Notwithstanding NRM’s grievances, Mwiru’s victory has been acknowledged as triumph for a united opposition front. The MP-elect had a task on his hands to unite FDC voters, some of whom accuse him of refusing to identify with the ‘defiance’ tendency in the party, which is associated with former leader Dr Kizza Besigye.
Having achieved that, he also won the support of other opposition political parties, especially DP, particularly their potential candidate Alex Mufumbiro, who ran in the 2011 election and 2012 by-election.
“Mwiru reached out to his colleagues in the DP who convinced the DP leadership not to have a candidate,” Ssemujju said.
Mufumbiro campaigned for Nabeta in 2016 but fell out with him soon thereafter. With DP on board, Ssemujju was deputised as head of the Mwiru taskforce by DP’s Samuel Walter Lubega, who led the door-to-door campaign strategy.
“In the end, the real management of the campaign was done by mainly the DP group headed by Kenneth Kakande, Samuel Walter Lubega, Derrick Mutema and John Mary Ssebuwufu,” Ssemujju admitted.
Other DP leaders such as Joseph Mutebi Balikuddembe, Dr Lulume Bayiga and Muwanga Kivumbi happily served as polling agents or supervisors during the election.
Although Mwiru’s structures dwarfed the internal problems within his party, a few days to the election, one group still managed to stir the waters; petitioning FDC headquarters to complain about DP’s deep involvement.
FDC leader Patrick Oboi Amuriat convened a quick meeting of his party’s working committee. As things dragged on, secretary for mobilisation, Ingrid Turinawe reportedly said: “What do you lose if they are helping you to win?”
Amuriat chipped in: “First, Mwiru is our candidate. Secondly, we are not going to use this campaign to solve our internal wrangles.”
Said Ssemujju: “In fact, Amuriat was uncompromising. He said we can’t encourage indiscipline. You have a group of 20 who during the campaign come to blackmail a candidate. We must take a decision. But I said that we can still speak to them.”
Eventually, the group was persuaded to quietly stand with Mwiru.
NRM falls apart
As the opposition was galvanising its house, Nabeta’s camp was falling apart. Although NRM chairman President Museveni had attempted to reconcile Nabeta’s group and a hostile faction loyal to Jinja Municipality West MP Moses Balyeku, this pledge of solidarity was suspect.
“You cannot make Balyeku lead a taskforce to fight for Nabeta yet it is the same Balyeku who has previously fought him…,” remarked an MP from eastern Uganda.

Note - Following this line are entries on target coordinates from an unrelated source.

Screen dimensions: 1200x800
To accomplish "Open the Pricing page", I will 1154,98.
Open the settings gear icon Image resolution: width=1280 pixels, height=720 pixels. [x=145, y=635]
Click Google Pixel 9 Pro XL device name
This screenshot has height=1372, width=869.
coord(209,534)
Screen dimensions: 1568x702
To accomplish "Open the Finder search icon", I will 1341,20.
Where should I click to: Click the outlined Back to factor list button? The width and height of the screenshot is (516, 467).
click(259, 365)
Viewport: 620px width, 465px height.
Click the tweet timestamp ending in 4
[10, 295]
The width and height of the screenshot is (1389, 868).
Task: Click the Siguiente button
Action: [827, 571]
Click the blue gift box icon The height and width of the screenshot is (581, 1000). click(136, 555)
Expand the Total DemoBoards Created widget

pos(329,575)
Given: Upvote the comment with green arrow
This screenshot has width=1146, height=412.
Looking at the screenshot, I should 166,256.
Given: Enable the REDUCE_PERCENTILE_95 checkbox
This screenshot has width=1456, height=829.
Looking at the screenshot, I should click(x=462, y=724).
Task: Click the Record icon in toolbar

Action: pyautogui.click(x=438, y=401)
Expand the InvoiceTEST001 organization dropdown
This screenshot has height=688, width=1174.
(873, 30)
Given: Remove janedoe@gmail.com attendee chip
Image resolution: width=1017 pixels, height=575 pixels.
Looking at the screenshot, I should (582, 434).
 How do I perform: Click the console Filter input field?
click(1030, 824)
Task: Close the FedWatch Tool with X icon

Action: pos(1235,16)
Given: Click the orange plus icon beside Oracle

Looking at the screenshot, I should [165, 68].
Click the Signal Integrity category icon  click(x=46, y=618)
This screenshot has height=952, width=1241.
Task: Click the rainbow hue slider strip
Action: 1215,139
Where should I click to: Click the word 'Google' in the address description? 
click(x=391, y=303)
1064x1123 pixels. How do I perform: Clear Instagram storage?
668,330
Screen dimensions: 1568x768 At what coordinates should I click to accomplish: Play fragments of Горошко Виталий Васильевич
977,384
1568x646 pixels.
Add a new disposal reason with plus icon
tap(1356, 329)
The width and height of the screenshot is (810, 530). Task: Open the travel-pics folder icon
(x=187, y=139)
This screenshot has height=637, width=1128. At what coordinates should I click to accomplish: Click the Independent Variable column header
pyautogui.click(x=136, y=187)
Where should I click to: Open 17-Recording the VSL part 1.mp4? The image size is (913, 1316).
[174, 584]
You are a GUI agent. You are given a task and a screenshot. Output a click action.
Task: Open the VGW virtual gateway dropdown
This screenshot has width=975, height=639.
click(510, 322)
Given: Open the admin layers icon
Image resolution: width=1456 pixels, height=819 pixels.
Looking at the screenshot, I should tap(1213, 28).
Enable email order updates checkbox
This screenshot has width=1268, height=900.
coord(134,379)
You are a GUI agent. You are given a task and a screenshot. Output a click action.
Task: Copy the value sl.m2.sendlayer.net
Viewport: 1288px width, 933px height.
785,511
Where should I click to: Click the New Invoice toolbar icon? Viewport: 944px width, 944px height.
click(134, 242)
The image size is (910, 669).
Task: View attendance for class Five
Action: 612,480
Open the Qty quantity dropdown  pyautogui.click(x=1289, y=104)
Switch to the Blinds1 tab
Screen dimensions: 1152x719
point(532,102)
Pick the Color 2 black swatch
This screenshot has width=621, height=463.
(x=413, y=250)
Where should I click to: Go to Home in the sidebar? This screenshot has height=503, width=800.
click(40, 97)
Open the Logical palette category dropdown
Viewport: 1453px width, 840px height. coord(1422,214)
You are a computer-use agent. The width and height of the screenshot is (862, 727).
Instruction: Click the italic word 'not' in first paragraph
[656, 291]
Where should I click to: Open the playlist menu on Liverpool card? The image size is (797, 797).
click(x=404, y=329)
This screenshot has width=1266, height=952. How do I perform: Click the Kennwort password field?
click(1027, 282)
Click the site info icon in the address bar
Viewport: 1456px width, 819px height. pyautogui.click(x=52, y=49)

Notwithstanding the fact that by-elections tend to have low voter turnout, a heavy downpour that started in the wee hours of Election day partly explained the small numbers here.
The constituency has about 29,000 voters but only 11,958 turned up to vote. According to Ssemujju, many NRM supporters couldn’t brave the rain to go and vote. “Many are used to being transported by the party to attend rallies and with such rain they couldn’t come,” he said.
For Shawn Mubiru, a member of the Mwiru taskforce, the use of recognisable faces such as Kizza Besigye, Mugisha Muntu, Patrick Oboi Amuriat, Nathan Nandala-Mafabi, Cecilia Ogwal, Winnie Kiiza, Robert Kyagulanyi, Norbert Mao, Erias Lukwago, Asuman Basalirwa, Ken Lukyamuzi and Betty Nambooze, among others, helped galvanise and energise Mwiru’s support base.